Exercise objective: Count the lines in the records beneath this task that contain the string "more", then give the count by itself.

--- START ---

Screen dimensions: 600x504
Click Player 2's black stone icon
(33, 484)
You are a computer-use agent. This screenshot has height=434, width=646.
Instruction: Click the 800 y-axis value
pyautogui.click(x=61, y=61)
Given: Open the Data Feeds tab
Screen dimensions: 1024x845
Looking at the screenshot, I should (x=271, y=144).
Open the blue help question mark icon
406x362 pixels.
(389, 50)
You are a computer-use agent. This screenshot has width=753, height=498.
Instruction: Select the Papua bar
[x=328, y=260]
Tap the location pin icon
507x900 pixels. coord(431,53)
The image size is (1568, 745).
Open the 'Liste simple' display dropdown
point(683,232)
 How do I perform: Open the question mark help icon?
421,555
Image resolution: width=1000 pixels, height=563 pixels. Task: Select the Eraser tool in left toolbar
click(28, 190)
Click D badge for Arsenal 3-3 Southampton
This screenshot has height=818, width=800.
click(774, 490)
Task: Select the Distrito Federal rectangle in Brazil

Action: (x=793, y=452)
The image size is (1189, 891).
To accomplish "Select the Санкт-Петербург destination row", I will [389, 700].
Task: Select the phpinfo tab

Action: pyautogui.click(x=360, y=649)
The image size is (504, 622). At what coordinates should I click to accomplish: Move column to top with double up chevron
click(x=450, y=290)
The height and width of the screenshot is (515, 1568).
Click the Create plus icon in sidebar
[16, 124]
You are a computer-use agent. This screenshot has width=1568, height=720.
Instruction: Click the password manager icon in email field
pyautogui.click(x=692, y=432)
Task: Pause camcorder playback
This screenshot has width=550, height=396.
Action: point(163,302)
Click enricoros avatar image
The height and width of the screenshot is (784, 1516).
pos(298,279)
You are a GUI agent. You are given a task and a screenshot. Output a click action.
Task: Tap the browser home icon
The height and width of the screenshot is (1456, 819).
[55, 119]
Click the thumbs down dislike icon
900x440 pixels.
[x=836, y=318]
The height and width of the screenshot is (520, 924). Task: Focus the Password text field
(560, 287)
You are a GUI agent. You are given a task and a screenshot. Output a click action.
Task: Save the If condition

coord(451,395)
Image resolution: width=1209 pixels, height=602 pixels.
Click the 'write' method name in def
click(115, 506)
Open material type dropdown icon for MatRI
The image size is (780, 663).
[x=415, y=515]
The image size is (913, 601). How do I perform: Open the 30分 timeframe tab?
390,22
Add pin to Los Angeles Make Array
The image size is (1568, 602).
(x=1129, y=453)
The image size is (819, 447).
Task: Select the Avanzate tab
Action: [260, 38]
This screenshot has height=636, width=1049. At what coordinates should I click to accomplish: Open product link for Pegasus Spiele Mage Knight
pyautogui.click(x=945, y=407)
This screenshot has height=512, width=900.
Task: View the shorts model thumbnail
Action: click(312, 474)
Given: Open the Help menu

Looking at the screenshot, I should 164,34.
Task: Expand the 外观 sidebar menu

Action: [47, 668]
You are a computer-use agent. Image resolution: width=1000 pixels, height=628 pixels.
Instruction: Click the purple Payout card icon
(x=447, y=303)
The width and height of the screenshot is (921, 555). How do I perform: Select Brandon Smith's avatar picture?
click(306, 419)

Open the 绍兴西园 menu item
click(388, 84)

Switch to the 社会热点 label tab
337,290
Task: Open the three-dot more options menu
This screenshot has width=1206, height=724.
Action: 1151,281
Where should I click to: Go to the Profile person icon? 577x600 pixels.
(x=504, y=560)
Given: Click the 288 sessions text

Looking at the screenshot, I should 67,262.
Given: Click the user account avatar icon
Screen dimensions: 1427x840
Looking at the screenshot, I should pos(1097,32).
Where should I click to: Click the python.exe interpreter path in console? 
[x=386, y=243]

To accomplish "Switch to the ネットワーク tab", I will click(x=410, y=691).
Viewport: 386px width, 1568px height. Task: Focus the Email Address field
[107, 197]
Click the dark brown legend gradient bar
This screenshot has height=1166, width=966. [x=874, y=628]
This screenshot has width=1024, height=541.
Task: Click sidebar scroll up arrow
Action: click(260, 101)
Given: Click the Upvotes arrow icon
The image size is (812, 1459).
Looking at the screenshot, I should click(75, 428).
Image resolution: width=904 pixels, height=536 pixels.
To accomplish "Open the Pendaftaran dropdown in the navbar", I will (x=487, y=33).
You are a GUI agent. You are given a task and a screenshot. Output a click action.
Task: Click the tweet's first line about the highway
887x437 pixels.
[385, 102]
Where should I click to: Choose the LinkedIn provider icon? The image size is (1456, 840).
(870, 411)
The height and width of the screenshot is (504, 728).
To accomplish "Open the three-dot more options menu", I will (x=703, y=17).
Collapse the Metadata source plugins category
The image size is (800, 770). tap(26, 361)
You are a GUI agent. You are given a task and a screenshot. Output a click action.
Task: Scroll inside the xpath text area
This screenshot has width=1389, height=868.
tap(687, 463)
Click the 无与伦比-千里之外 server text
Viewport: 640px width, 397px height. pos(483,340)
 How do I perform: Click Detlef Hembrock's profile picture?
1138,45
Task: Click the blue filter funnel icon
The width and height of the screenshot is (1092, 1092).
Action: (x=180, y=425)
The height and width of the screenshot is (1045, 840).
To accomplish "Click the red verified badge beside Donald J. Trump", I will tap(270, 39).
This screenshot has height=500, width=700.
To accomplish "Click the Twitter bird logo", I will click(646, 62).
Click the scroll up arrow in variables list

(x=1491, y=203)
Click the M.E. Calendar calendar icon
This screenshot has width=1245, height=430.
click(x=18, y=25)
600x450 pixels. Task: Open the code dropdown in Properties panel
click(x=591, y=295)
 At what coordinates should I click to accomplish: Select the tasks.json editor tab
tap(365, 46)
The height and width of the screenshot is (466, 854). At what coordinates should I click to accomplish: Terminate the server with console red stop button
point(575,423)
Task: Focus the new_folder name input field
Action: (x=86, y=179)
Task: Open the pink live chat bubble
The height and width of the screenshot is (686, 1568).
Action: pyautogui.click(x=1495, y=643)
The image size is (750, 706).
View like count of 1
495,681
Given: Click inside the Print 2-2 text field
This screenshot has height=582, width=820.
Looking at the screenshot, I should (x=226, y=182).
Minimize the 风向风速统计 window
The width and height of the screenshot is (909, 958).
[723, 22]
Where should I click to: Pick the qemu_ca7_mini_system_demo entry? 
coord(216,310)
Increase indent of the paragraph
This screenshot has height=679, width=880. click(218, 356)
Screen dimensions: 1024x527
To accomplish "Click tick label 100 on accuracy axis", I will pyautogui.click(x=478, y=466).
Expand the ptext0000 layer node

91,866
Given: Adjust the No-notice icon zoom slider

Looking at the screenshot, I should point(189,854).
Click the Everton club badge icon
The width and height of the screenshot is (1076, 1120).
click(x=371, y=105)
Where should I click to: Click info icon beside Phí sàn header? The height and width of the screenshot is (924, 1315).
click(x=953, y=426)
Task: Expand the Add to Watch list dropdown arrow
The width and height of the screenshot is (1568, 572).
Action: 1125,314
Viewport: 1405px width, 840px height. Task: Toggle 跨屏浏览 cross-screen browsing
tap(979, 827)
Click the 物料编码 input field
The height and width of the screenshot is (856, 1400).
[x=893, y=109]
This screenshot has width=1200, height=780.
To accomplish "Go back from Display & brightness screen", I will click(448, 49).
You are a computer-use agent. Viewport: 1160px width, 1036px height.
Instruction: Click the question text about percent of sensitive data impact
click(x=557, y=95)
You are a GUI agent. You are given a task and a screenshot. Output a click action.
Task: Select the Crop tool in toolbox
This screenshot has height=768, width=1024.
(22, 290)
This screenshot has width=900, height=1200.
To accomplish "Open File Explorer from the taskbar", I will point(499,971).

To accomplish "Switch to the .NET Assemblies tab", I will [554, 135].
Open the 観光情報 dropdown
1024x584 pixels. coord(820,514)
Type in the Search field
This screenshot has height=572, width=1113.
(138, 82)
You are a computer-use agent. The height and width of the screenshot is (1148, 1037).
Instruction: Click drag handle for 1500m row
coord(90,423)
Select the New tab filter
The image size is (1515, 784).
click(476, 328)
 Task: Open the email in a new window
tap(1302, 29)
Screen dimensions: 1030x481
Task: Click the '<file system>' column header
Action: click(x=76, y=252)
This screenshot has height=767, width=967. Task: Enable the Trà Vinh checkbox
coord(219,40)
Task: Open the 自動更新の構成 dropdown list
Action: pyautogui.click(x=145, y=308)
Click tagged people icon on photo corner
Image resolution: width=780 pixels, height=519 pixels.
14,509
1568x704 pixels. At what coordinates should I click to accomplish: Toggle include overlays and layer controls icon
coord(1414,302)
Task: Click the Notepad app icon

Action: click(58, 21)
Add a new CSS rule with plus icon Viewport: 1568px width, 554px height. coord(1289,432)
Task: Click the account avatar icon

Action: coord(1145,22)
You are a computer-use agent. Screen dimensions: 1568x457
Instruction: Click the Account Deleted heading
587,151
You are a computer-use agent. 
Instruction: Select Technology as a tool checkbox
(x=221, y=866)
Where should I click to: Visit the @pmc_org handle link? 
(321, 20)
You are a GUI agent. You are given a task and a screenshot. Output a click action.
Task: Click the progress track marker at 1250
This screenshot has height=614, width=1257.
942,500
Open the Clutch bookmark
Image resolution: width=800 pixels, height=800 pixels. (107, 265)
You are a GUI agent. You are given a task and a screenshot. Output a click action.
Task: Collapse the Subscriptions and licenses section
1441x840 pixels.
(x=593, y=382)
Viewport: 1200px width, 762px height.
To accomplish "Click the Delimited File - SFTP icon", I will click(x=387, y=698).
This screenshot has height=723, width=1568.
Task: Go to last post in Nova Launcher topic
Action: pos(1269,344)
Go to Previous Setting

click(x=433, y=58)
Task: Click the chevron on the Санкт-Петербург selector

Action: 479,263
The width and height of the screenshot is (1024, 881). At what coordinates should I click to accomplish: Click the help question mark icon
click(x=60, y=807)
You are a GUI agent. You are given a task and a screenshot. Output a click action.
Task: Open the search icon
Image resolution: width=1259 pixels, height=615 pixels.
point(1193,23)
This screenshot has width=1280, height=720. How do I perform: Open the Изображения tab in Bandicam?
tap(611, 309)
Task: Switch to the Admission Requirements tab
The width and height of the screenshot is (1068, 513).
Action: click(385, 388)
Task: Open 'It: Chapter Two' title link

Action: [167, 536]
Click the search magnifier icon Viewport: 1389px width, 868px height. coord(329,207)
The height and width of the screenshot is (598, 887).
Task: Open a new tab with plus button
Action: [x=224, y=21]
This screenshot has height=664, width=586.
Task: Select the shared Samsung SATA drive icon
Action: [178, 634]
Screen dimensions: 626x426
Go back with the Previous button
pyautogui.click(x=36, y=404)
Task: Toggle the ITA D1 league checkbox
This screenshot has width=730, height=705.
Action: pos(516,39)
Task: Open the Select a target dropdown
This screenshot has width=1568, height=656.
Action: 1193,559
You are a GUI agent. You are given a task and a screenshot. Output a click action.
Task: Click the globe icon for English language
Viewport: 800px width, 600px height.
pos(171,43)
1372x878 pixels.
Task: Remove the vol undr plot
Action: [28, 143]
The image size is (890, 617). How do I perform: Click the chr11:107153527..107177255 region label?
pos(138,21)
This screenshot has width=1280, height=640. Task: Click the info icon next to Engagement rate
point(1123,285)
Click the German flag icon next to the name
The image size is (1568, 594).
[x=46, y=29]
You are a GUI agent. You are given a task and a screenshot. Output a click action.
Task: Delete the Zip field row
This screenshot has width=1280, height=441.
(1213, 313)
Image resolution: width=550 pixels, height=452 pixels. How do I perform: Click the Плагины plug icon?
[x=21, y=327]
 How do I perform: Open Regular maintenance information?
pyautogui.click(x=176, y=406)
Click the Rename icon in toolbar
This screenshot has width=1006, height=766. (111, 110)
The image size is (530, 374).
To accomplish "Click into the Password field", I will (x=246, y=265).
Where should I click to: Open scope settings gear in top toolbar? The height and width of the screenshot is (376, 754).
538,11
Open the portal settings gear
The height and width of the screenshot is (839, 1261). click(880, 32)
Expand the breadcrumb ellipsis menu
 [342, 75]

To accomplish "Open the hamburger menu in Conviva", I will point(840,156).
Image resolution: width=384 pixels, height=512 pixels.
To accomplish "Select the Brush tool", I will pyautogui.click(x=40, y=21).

--- END ---

Solution: 2